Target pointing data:
━━━━━━━━━━

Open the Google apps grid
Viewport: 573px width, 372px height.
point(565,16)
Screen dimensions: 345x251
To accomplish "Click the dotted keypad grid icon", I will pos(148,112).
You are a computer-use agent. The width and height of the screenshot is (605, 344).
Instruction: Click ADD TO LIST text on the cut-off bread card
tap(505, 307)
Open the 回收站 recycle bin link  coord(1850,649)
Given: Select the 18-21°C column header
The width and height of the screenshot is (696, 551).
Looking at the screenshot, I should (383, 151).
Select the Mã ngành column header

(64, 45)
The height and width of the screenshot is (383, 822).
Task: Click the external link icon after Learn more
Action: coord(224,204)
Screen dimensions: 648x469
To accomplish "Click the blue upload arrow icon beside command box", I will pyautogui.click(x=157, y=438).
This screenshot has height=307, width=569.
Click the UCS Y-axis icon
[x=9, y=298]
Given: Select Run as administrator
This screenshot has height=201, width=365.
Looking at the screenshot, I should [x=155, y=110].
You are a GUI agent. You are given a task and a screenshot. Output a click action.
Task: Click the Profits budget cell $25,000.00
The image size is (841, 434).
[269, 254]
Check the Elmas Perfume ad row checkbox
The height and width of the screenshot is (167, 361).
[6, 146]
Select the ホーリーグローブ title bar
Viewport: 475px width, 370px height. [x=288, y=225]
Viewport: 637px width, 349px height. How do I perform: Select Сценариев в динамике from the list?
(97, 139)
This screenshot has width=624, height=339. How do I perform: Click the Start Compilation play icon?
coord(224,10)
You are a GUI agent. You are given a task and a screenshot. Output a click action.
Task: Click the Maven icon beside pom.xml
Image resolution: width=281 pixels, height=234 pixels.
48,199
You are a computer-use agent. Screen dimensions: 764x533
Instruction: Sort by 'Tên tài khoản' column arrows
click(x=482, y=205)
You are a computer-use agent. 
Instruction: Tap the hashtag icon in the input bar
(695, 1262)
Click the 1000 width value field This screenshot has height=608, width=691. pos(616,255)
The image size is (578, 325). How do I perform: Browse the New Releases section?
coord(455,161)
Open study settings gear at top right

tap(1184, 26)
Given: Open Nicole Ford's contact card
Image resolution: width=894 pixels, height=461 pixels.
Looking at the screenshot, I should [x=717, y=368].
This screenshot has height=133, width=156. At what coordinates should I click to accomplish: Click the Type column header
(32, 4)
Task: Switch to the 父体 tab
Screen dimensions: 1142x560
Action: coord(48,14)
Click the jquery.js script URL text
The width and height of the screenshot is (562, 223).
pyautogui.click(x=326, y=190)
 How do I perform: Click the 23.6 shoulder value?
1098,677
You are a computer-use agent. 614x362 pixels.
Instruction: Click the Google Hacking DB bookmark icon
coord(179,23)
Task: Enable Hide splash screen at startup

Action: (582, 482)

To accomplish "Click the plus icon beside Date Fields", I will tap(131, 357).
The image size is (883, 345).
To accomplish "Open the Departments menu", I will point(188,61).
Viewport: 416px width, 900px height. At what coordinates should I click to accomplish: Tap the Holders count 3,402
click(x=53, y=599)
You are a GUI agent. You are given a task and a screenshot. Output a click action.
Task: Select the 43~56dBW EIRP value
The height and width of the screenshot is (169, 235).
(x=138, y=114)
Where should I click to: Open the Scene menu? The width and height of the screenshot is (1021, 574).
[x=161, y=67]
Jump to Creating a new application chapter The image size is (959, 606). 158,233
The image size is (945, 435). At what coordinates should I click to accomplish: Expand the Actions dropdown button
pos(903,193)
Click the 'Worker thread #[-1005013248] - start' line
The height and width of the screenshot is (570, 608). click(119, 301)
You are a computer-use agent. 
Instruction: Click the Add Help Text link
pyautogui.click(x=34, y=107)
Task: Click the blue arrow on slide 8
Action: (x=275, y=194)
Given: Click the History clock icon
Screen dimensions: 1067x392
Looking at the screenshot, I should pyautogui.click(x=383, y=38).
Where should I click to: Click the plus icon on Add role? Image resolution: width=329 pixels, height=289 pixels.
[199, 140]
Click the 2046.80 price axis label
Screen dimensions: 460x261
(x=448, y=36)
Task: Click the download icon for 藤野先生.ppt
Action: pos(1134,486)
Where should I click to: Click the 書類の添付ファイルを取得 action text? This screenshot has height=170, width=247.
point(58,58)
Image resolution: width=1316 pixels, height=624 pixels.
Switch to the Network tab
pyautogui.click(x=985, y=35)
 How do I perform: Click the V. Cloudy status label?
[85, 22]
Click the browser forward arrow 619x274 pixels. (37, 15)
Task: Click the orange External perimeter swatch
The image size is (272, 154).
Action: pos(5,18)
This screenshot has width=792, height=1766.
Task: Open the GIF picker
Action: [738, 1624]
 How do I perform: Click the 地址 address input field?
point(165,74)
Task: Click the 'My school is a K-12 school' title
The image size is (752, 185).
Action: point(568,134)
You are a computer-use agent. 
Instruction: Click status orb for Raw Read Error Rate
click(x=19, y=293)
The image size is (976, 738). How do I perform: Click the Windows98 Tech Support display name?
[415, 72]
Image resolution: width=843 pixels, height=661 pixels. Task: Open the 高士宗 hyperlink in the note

━━━━━━━━━━

Reproduce the listing, switching every "Instruction" to "Command" and leaving everything else as it stands.

THE ANSWER:
Open the Google apps grid
Viewport: 573px width, 372px height.
point(565,16)
Screen dimensions: 345x251
To accomplish "Click the dotted keypad grid icon", I will pos(148,112).
You are a computer-use agent. The width and height of the screenshot is (605, 344).
Command: Click ADD TO LIST text on the cut-off bread card
tap(505, 307)
Open the 回收站 recycle bin link  coord(1850,649)
Given: Select the 18-21°C column header
The width and height of the screenshot is (696, 551).
Looking at the screenshot, I should (383, 151).
Select the Mã ngành column header

(64, 45)
The height and width of the screenshot is (383, 822).
Task: Click the external link icon after Learn more
Action: coord(224,204)
Screen dimensions: 648x469
To accomplish "Click the blue upload arrow icon beside command box", I will pyautogui.click(x=157, y=438).
This screenshot has height=307, width=569.
Click the UCS Y-axis icon
[x=9, y=298]
Given: Select Run as administrator
This screenshot has height=201, width=365.
Looking at the screenshot, I should [x=155, y=110].
You are a GUI agent. You are given a task and a screenshot. Output a click action.
Task: Click the Profits budget cell $25,000.00
The image size is (841, 434).
[269, 254]
Check the Elmas Perfume ad row checkbox
The height and width of the screenshot is (167, 361).
[6, 146]
Select the ホーリーグローブ title bar
Viewport: 475px width, 370px height. [x=288, y=225]
Viewport: 637px width, 349px height. How do I perform: Select Сценариев в динамике from the list?
(97, 139)
This screenshot has width=624, height=339. How do I perform: Click the Start Compilation play icon?
coord(224,10)
You are a GUI agent. You are given a task and a screenshot. Output a click action.
Task: Click the Maven icon beside pom.xml
Image resolution: width=281 pixels, height=234 pixels.
48,199
You are a computer-use agent. Screen dimensions: 764x533
Command: Sort by 'Tên tài khoản' column arrows
click(x=482, y=205)
You are a computer-use agent. 
Command: Tap the hashtag icon in the input bar
(695, 1262)
Click the 1000 width value field This screenshot has height=608, width=691. pos(616,255)
The image size is (578, 325). How do I perform: Browse the New Releases section?
coord(455,161)
Open study settings gear at top right

tap(1184, 26)
Given: Open Nicole Ford's contact card
Image resolution: width=894 pixels, height=461 pixels.
Looking at the screenshot, I should [x=717, y=368].
This screenshot has height=133, width=156. At what coordinates should I click to accomplish: Click the Type column header
(32, 4)
Task: Switch to the 父体 tab
Screen dimensions: 1142x560
Action: coord(48,14)
Click the jquery.js script URL text
The width and height of the screenshot is (562, 223).
pyautogui.click(x=326, y=190)
 How do I perform: Click the 23.6 shoulder value?
1098,677
You are a computer-use agent. 614x362 pixels.
Command: Click the Google Hacking DB bookmark icon
coord(179,23)
Task: Enable Hide splash screen at startup

Action: (582, 482)

To accomplish "Click the plus icon beside Date Fields", I will tap(131, 357).
The image size is (883, 345).
To accomplish "Open the Departments menu", I will point(188,61).
Viewport: 416px width, 900px height. At what coordinates should I click to accomplish: Tap the Holders count 3,402
click(x=53, y=599)
You are a GUI agent. You are given a task and a screenshot. Output a click action.
Task: Select the 43~56dBW EIRP value
The height and width of the screenshot is (169, 235).
(x=138, y=114)
Where should I click to: Open the Scene menu? The width and height of the screenshot is (1021, 574).
[x=161, y=67]
Jump to Creating a new application chapter The image size is (959, 606). 158,233
The image size is (945, 435). At what coordinates should I click to accomplish: Expand the Actions dropdown button
pos(903,193)
Click the 'Worker thread #[-1005013248] - start' line
The height and width of the screenshot is (570, 608). click(119, 301)
You are a computer-use agent. 
Command: Click the Add Help Text link
pyautogui.click(x=34, y=107)
Task: Click the blue arrow on slide 8
Action: (x=275, y=194)
Given: Click the History clock icon
Screen dimensions: 1067x392
Looking at the screenshot, I should pyautogui.click(x=383, y=38).
Where should I click to: Click the plus icon on Add role? Image resolution: width=329 pixels, height=289 pixels.
[199, 140]
Click the 2046.80 price axis label
Screen dimensions: 460x261
(x=448, y=36)
Task: Click the download icon for 藤野先生.ppt
Action: pos(1134,486)
Where should I click to: Click the 書類の添付ファイルを取得 action text? This screenshot has height=170, width=247.
point(58,58)
Image resolution: width=1316 pixels, height=624 pixels.
Switch to the Network tab
pyautogui.click(x=985, y=35)
 How do I perform: Click the V. Cloudy status label?
[85, 22]
Click the browser forward arrow 619x274 pixels. (37, 15)
Task: Click the orange External perimeter swatch
The image size is (272, 154).
Action: pos(5,18)
This screenshot has width=792, height=1766.
Task: Open the GIF picker
Action: [738, 1624]
 How do I perform: Click the 地址 address input field?
point(165,74)
Task: Click the 'My school is a K-12 school' title
The image size is (752, 185).
Action: point(568,134)
You are a computer-use agent. 
Command: Click status orb for Raw Read Error Rate
click(x=19, y=293)
The image size is (976, 738). How do I perform: Click the Windows98 Tech Support display name?
[415, 72]
Image resolution: width=843 pixels, height=661 pixels. Task: Open the 高士宗 hyperlink in the note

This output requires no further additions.